> [Problem description] Below are records; count how many of their lines contain the word "computer" and give the number alone.

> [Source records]
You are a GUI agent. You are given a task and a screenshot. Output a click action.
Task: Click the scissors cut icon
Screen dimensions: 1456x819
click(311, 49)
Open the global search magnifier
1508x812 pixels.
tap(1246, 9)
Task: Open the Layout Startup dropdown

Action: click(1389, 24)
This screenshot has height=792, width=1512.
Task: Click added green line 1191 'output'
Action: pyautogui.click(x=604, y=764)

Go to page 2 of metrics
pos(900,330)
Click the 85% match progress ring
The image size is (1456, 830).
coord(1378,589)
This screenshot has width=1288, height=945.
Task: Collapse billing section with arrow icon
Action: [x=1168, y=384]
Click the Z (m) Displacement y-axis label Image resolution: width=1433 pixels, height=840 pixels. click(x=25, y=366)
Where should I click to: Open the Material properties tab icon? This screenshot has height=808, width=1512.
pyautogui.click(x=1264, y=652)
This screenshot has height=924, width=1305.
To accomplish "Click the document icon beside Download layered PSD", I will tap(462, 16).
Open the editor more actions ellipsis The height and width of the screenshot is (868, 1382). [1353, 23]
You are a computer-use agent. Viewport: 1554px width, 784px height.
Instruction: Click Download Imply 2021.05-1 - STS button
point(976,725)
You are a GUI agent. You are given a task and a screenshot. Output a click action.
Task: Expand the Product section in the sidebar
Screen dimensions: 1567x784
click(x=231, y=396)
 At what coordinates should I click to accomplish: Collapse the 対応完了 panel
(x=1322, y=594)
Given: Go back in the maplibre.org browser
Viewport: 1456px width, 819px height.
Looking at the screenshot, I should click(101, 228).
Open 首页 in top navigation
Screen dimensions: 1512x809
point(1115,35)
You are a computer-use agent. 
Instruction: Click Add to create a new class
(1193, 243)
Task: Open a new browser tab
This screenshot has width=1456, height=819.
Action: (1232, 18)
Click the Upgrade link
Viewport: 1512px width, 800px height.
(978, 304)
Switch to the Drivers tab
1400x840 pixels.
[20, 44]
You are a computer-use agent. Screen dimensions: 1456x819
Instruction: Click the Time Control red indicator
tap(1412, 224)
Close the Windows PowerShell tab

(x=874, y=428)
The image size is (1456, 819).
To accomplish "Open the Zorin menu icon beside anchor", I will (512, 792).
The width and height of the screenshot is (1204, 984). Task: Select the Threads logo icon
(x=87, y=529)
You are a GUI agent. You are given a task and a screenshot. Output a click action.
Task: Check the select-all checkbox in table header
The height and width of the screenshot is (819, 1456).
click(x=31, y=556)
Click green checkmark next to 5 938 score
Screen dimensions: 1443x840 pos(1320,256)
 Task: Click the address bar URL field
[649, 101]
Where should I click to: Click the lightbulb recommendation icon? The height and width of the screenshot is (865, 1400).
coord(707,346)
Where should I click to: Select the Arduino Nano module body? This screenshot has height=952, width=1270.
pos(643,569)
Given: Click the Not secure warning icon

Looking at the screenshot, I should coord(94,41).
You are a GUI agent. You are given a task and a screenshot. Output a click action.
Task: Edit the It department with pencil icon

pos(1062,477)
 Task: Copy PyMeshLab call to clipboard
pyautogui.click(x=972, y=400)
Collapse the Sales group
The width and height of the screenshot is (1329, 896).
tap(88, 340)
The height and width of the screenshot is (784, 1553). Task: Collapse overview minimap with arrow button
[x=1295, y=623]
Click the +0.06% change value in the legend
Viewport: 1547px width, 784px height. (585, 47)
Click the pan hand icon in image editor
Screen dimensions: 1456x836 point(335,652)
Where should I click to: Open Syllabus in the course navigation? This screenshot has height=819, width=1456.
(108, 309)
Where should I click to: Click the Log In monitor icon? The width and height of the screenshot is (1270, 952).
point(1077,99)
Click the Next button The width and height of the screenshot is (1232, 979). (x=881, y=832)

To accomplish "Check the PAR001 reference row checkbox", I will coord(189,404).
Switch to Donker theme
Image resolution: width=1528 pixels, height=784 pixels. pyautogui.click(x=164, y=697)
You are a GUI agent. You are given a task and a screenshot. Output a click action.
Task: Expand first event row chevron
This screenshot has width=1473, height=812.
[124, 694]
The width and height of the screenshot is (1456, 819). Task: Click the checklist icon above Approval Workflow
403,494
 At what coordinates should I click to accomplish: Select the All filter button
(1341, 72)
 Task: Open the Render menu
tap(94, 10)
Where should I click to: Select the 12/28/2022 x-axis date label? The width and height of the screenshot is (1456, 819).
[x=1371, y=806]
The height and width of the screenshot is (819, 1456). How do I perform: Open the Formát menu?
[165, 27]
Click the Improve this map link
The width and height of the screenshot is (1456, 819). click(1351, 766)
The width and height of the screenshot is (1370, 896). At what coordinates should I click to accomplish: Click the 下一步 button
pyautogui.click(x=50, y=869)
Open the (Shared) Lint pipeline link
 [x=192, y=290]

> [Result below] 3